• **SELECTED PASSAGE**
* * * * *

After obtaining the real and imaginary parts of the complex matrix, the real part matrix and the imaginary part matrix are combined to form the complex matrix $C$, as represented below:

$$C=Re\left(X\left(x,y\right)\right)+j·Im\left(X\left(x,y\right)\right)$$

(7)

2.4.4. Multi-Scale Frequency Domain Feature Fusion Module Part IV

MSF3M Part Four: The frequency domain feature map is transformed back to the spatial domain using the inverse fast Fourier transform (IFFT). The spatial domain image is then multiplied with the original input feature map to further enhance the image’s feature information.

To transform the frequency domain feature map back to the spatial domain, the inverse fast Fourier transform is applied. This process can be represented as:

$$X(x,y)={\displaystyle \frac{1}{NM}}\sum _{k=0}^{N-1}\sum _{l=0}^{M-1}X(k,l)\cdot e^{j2\pi ({\displaystyle \frac{kn}{N}}+{\displaystyle \frac{lm}{M}})}$$

(8)

At this stage, the multi-scale feature information in the frequency domain has been extracted. However, transforming the frequency domain image back to the spatial domain may introduce information loss or errors. To mitigate this, further feature enhancement is performed by multiplying the original spatial domain image with the transformed image. This operation preserves the image’s feature information to a large extent, resulting in an enhanced feature map. The corresponding calculation can be expressed as:

$$OUTPUT=X(x,y)\times INPUT$$

(9)

As illustrated in Figure 7, the feature heatmaps after applying the MSF3M module exhibit more uniform activation areas, and more dispersed feature information, and retain more detailed information with less noise, resulting in higher-quality feature extraction from the images.

* * * * *

• **DATA BLOCK**
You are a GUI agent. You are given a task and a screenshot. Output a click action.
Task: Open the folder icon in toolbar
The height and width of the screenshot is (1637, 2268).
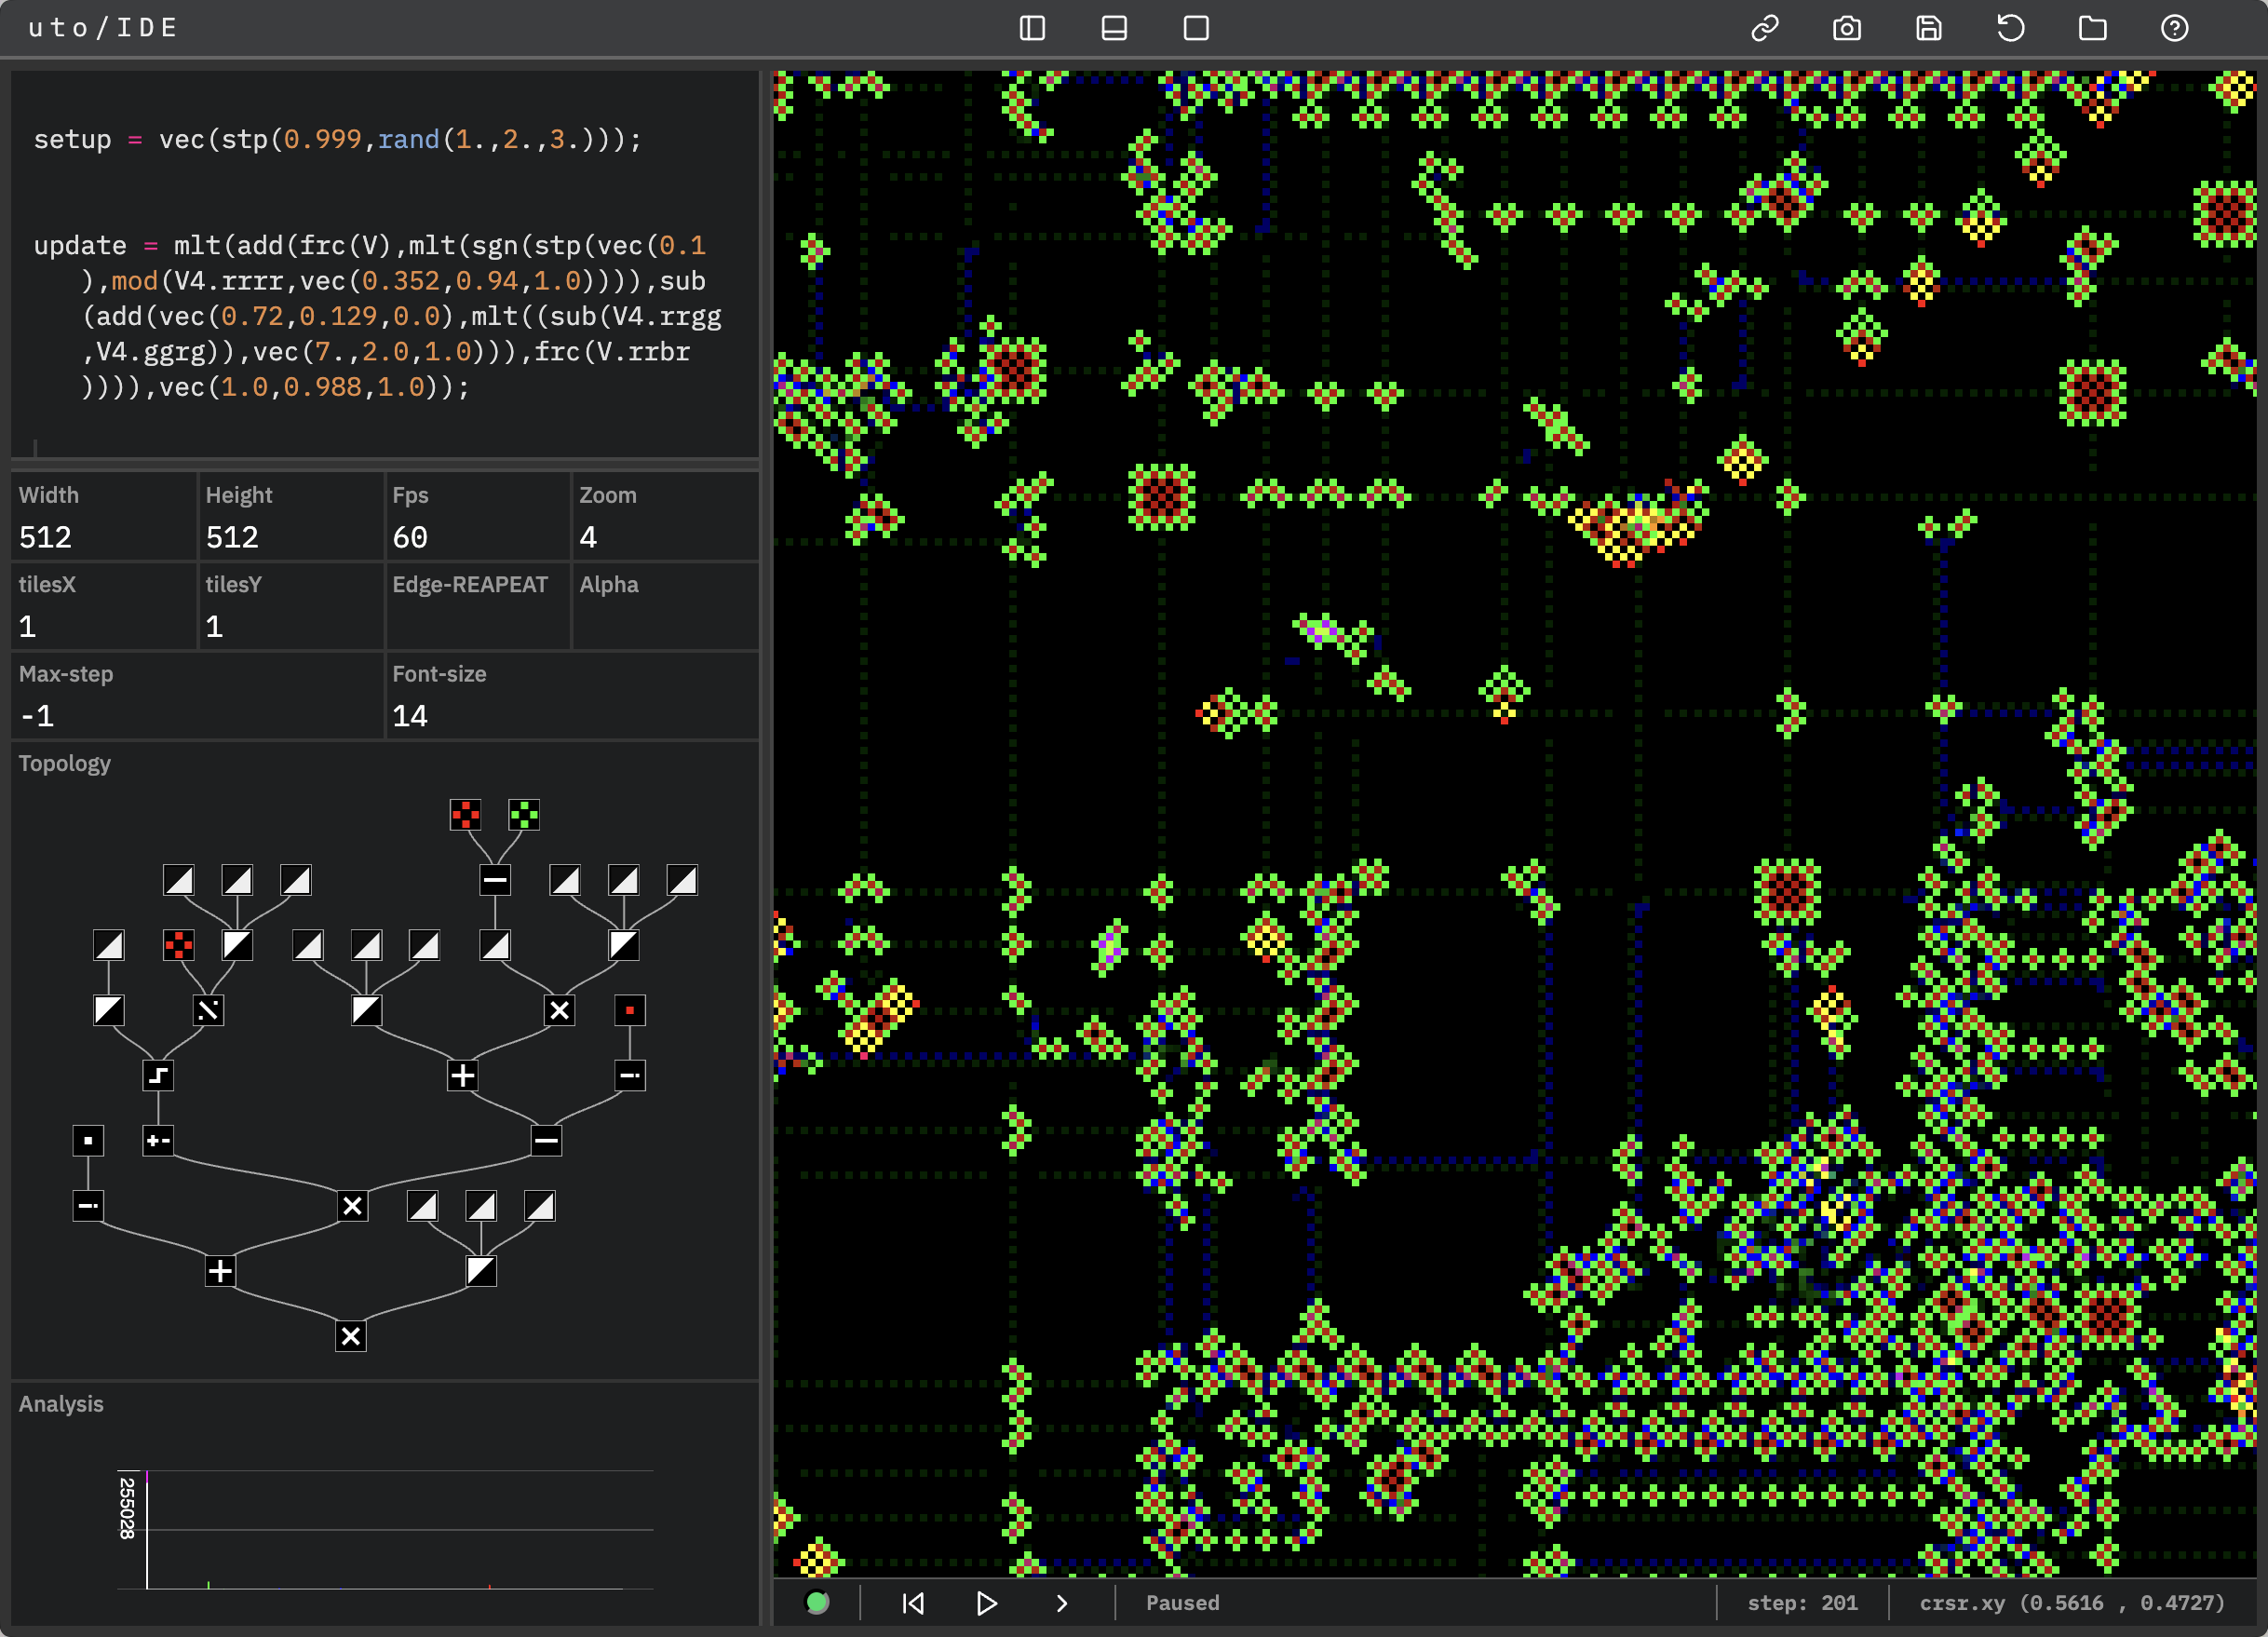click(2092, 28)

* * * * *

• **TASKS**
1 - Decide whether each statement below agrees with the passage on the multi-scale frequency domain feature fusion module, answering yes or no and quoting the deciding words of the passage. (a) The frequency domain feature map is returned to the spatial domain with the inverse fast Fourier transform. (b) The spatial domain image is added to the original input feature map. (c) Transforming the frequency domain image back to the spatial domain is said to cause no information loss.
2 - Reproduce, word for word, the part of the passage on the multi-scale frequency domain feature fusion module from "After obtaining the" to "image’s feature information.".

• **SOLVED PROBLEMS**
1 -
(a) Yes: "The frequency domain feature map is transformed back to the spatial domain using the inverse fast Fourier transform (IFFT)."
(b) No: "The spatial domain image is then multiplied with the original input feature map"
(c) No: "transforming the frequency domain image back to the spatial domain may introduce information loss or errors."

2 -
After obtaining the real and imaginary parts of the complex matrix, the real part matrix and the imaginary part matrix are combined to form the complex matrix $C$, as represented below:

$$C=Re\left(X\left(x,y\right)\right)+j·Im\left(X\left(x,y\right)\right)$$

(7)

2.4.4. Multi-Scale Frequency Domain Feature Fusion Module Part IV

MSF3M Part Four: The frequency domain feature map is transformed back to the spatial domain using the inverse fast Fourier transform (IFFT). The spatial domain image is then multiplied with the original input feature map to further enhance the image’s feature information.